John WIlson Strauss and Korngold, Vaughan Williams CD reviews

LATEST JOHN WILSON AND VAUGHAN WILLIAMS REVIEWS FROM NORMAN STINCHCOMBE

'Metamorphosen': Sinfonia London / Wilson ★★★★
John Wilson and his players give a sensitively articulated broadly-paced performance of Richard Strauss's 1945 threnody 'Metamorphosen'. His 'Study for 23 solo strings' laments what he called the Nazis' "12 year reign of bestiality, ignorance and anti-culture" but also the Allies' retributive justice as bombing flattened the cultural centres of Weimar, Dresden and Munich. The Chandos recording's wonderful transparency allows us to hear the subtle interplay of parts and Strauss's quotation from Beethoven's 'Eroica'. The central section is increasingly agitated as Strauss directs but never attains the intensity and anguish of the Staatskapelle Dresden's '70's recording under supreme Straussian Rudolf Kempe who truly, "Rage, rage against the dying of the light." In total contrast Korngold's 'Symphonic Serenade' for strings from 1948, marking his return to Vienna after exile in America, is sheer delight, the infectious opening melody irresistibly charming.

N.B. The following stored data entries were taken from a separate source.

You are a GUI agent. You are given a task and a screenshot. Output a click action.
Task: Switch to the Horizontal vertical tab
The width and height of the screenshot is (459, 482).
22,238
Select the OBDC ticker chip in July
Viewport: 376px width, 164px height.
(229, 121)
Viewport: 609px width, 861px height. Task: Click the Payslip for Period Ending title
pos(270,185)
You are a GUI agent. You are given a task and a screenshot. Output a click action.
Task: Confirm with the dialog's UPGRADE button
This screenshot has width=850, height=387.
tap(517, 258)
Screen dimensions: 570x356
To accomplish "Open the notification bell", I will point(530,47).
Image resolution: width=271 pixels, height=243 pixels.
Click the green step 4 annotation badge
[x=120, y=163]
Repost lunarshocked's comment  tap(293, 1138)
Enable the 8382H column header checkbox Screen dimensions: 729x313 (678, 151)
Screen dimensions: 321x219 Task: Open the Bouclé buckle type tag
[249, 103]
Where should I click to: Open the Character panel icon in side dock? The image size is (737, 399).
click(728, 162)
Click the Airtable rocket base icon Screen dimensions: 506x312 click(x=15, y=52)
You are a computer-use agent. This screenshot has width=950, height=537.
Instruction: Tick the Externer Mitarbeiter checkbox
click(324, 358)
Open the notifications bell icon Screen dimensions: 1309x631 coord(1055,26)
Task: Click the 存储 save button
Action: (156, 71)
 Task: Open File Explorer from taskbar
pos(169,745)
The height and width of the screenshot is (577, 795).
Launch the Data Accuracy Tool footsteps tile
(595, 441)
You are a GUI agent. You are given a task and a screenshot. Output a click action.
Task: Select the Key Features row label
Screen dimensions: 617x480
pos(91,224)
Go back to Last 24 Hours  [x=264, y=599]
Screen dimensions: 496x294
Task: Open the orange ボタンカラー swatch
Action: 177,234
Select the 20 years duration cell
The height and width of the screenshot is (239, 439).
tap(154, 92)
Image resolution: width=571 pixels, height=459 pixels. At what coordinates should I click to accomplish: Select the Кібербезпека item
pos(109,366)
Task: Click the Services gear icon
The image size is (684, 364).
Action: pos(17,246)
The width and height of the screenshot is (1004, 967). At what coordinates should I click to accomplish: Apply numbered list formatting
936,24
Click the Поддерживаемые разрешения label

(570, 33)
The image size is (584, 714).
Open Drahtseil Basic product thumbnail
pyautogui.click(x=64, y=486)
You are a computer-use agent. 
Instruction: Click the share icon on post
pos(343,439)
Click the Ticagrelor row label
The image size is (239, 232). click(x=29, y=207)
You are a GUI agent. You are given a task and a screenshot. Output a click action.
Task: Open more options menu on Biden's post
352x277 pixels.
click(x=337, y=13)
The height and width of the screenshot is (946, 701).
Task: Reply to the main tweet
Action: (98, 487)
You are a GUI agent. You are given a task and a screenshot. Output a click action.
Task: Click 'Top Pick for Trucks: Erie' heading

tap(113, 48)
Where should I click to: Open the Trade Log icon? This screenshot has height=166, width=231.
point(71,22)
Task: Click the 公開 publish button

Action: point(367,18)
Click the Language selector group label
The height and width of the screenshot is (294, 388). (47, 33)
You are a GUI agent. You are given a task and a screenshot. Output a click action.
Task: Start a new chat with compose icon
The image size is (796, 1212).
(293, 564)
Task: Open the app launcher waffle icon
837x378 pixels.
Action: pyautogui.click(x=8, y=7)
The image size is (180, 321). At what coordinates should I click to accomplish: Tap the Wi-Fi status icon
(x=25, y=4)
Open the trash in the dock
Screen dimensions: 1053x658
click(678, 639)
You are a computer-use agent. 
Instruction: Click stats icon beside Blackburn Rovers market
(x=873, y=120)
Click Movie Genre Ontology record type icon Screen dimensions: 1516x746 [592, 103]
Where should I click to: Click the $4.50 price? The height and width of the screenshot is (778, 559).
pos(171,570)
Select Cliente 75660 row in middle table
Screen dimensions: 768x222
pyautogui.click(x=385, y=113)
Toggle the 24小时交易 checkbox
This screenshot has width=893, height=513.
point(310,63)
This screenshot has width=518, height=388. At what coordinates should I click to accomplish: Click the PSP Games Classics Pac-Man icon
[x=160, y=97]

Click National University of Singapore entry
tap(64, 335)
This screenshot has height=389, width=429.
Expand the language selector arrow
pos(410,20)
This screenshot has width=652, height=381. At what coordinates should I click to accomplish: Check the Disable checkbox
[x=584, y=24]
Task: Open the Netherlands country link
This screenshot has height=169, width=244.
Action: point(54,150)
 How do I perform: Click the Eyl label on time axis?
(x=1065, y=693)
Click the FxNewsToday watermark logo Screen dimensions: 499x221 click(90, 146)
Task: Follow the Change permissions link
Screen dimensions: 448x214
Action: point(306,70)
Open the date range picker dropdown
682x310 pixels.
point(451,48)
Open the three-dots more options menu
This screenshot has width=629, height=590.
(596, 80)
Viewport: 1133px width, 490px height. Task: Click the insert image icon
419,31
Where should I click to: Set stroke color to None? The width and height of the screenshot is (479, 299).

Shreker's 'Intermezzo' (1900) is a suitable emollient after the Straussian angst.
Norman Stinchcombe

Vaughan Williams 'Anthology': Various Artists ★★★
New releases, re-releases and repackages of Vaughan Williams' music come thick and fast this year to mark the 150th anniversary of his birth. In this hit-and-miss collection Naxos simply takes eight discs from its catalogue, in their original plastic cases, and encloses them in a thin cardboard box. There are good, but not first rate, performances of Symphonies 1, 2, 5 and 9 from the Bournemouth Symphony Orchestra, ditto a 'Lark Ascending' from Jennifer Pike and a very average orchestral music disc from New Zealand. Choral music from Cambridge includes a fine 'Mass in G minor' – premiered in Birmingham in 1922 – and the excellent Roderick Williams in vocal works with the Royal Liverpool Philharmonic. There's one absolute winner here: String Quartets 1 & 2 with the Maggini Quartet – with former CBSO leader Laurence Jackson on first violin – and the Phantasy Quintet where they are joined by Garfield Jackson on viola.